TASK PROMPT>
Swap "chart" for "graph" in the part of the material that opens with the line containing "You are a computer-use agent." and closes with the line containing "tap(398, 326)", keeping everything else unchanged, and leave the pictures out of your reply.

===== PROVIDED INFORMATION =====

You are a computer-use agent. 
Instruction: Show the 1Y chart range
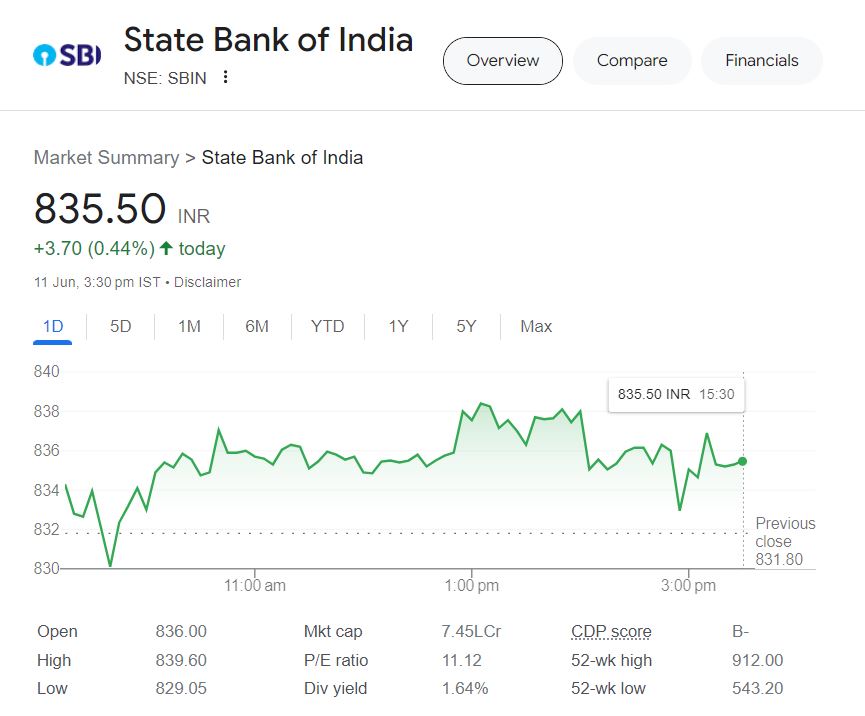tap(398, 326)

=====
===== PROVIDED INFORMATION =====

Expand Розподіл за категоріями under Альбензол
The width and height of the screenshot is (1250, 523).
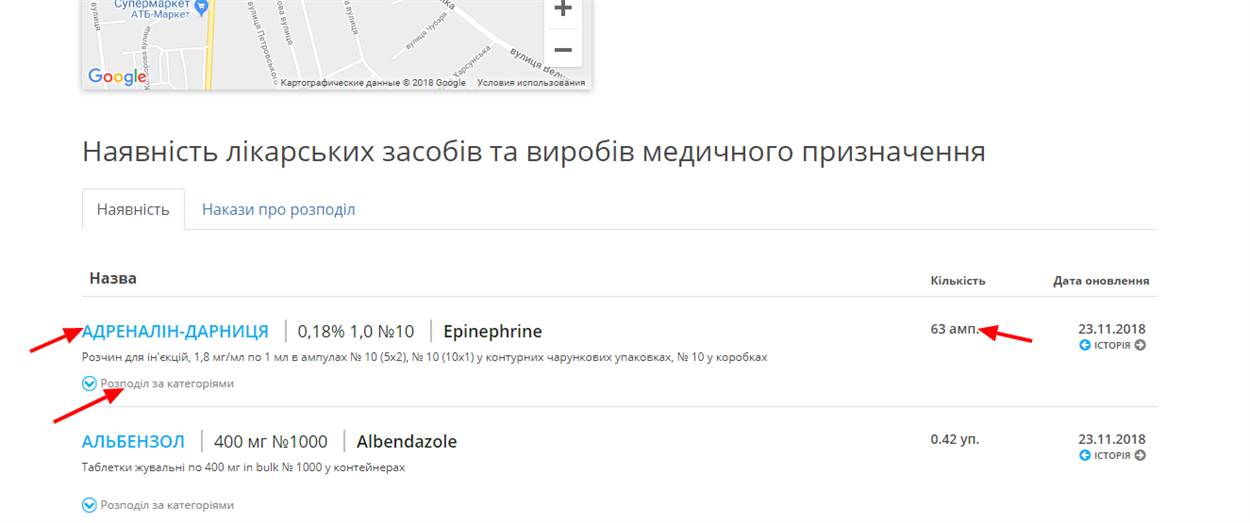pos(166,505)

=====
===== PROVIDED INFORMATION =====

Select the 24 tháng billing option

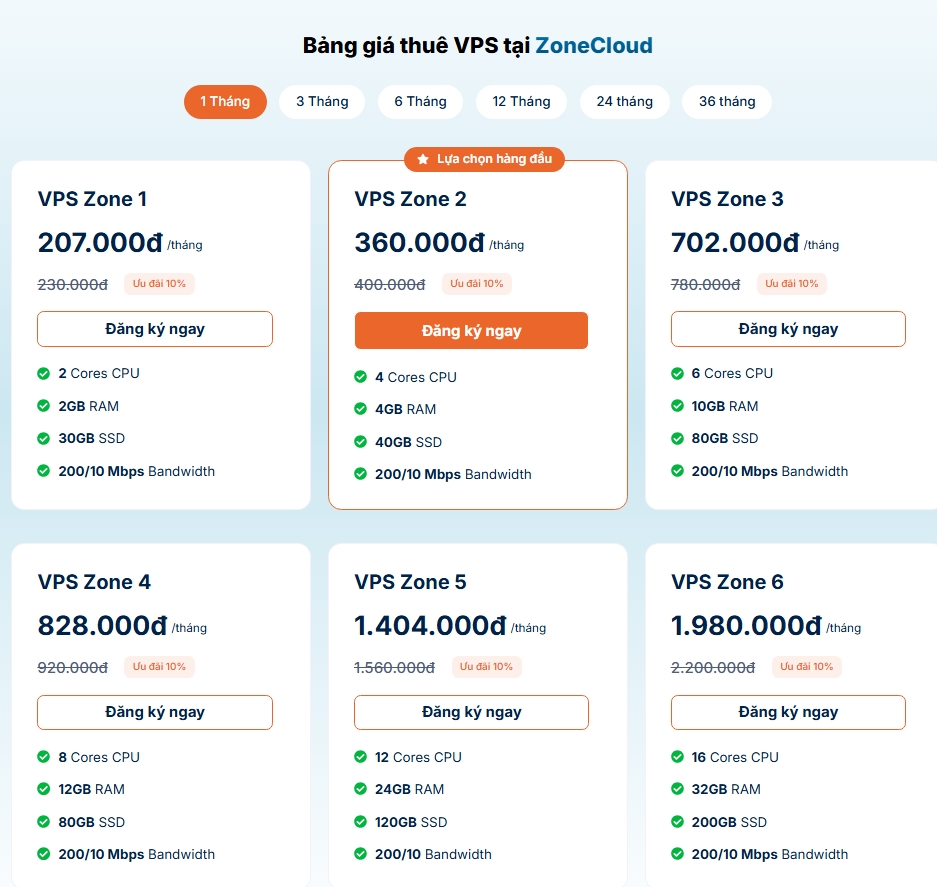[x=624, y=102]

=====

RESULT OF THE TASK>
You are a computer-use agent. 
Instruction: Show the 1Y graph range
tap(398, 326)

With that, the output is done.